Review SVM by checking feature scale, boundary shape, and support-vector count. If many samples become support vectors, the boundary may be sensitive to data noise or the classes may not be cleanly separated.

For a project note, include the reason SVM is a fair baseline. Good reasons are small data, meaningful numeric features, and a need for a strong but still interpretable classifier. Weak reasons are “SVM is classic” or “I wanted to try another model.”

Run this standalone comparison:

from sklearn.svm import SVC
for kernel in ["linear", "rbf"]:
if kernel == "linear":
model = SVC(kernel="linear", C=1.0)
else:
model = SVC(kernel="rbf", C=1.0, gamma="scale")
print(model)

Expected output starts like:

Terminal window
SVC(kernel='linear')
SVC()

Use linear first when the boundary is simple. Try rbf when the boundary is visibly curved or linear SVM underfits.

Try SVM when:

  1. The dataset is small or medium.
  2. Features are already meaningful.
  3. The class boundary is reasonably clear.
  4. You need a strong baseline before heavier models.

Be careful when the dataset is very large or prediction latency must be extremely low.
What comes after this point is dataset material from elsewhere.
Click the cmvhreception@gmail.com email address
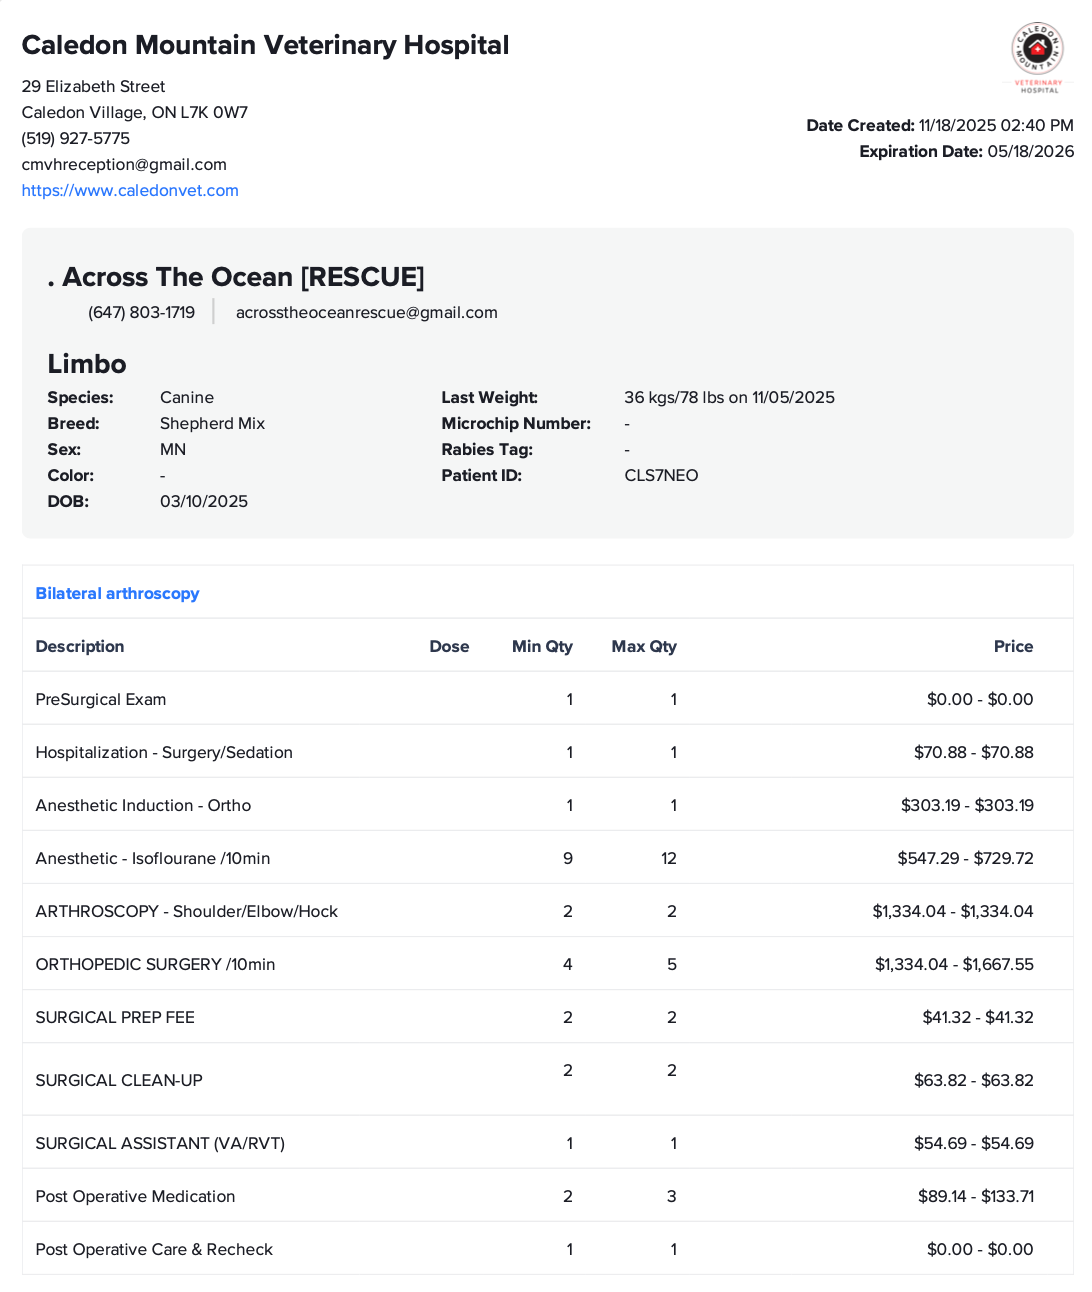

Keep this page’s proof of learning as a small evidence card:

Model Family
SVM, KNN, Naive Bayes, LDA, or another classical baseline
Dataset View
feature scale, class balance, decision boundary, and train/test split
Metric
accuracy/F1, confusion matrix, margin, neighbor behavior, or projection quality
Failure Check
scaling, high dimensionality, weak assumptions, leakage, or poor baseline fit
Expected Output
classical-ML baseline result with one limitation note
  • Forgetting StandardScaler().
  • Starting with a complex kernel before trying linear.
  • Tuning C and kernel before checking feature quality.

Add two noisy points near the boundary and compare C=0.1, C=1.0, and C=10.0. Record how many support vectors each version uses.
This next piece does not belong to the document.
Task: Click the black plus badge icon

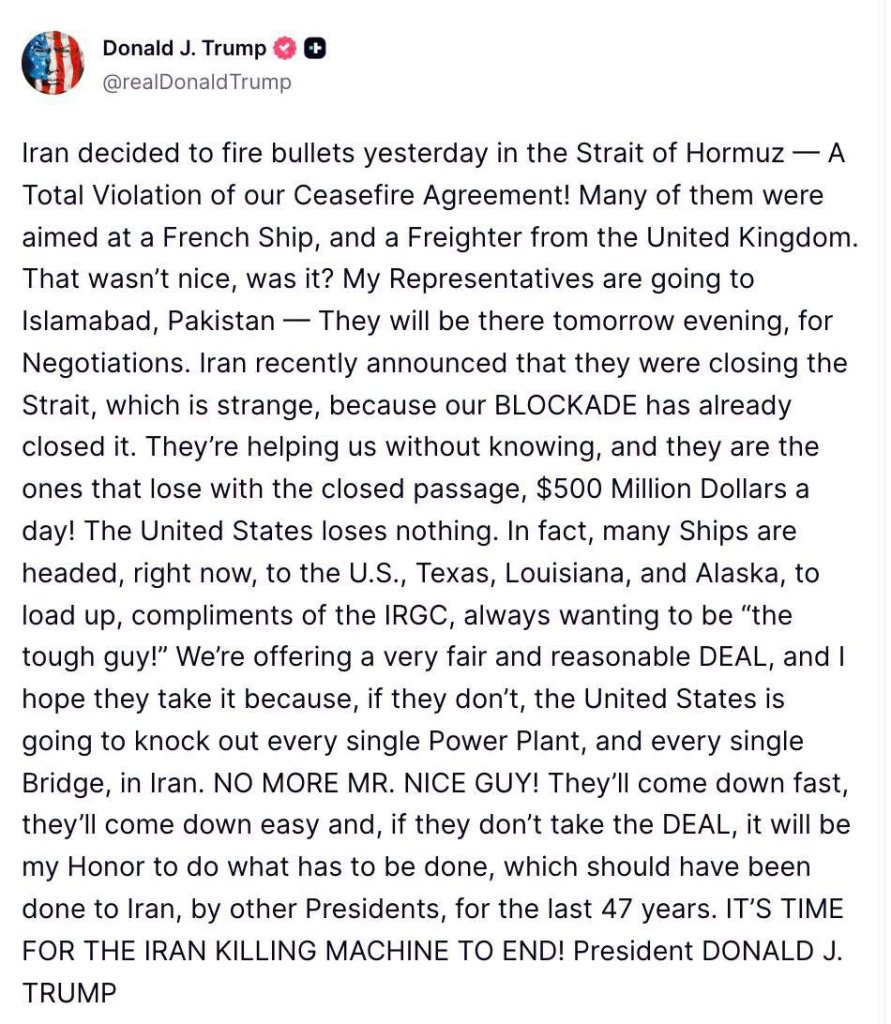Action: tap(315, 49)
Reference implementation and walkthrough

A good answer records a small table with C, predictions or score, and support-vector count. Lower C usually allows a wider, softer margin and may tolerate noisy points. Higher C tries harder to classify training points correctly, which can make the boundary more sensitive to the new noisy examples.

The exact support-vector counts depend on your added points, so do not fake a universal number. The correct explanation is about the trend and the trade-off between margin softness and fitting noisy training cases.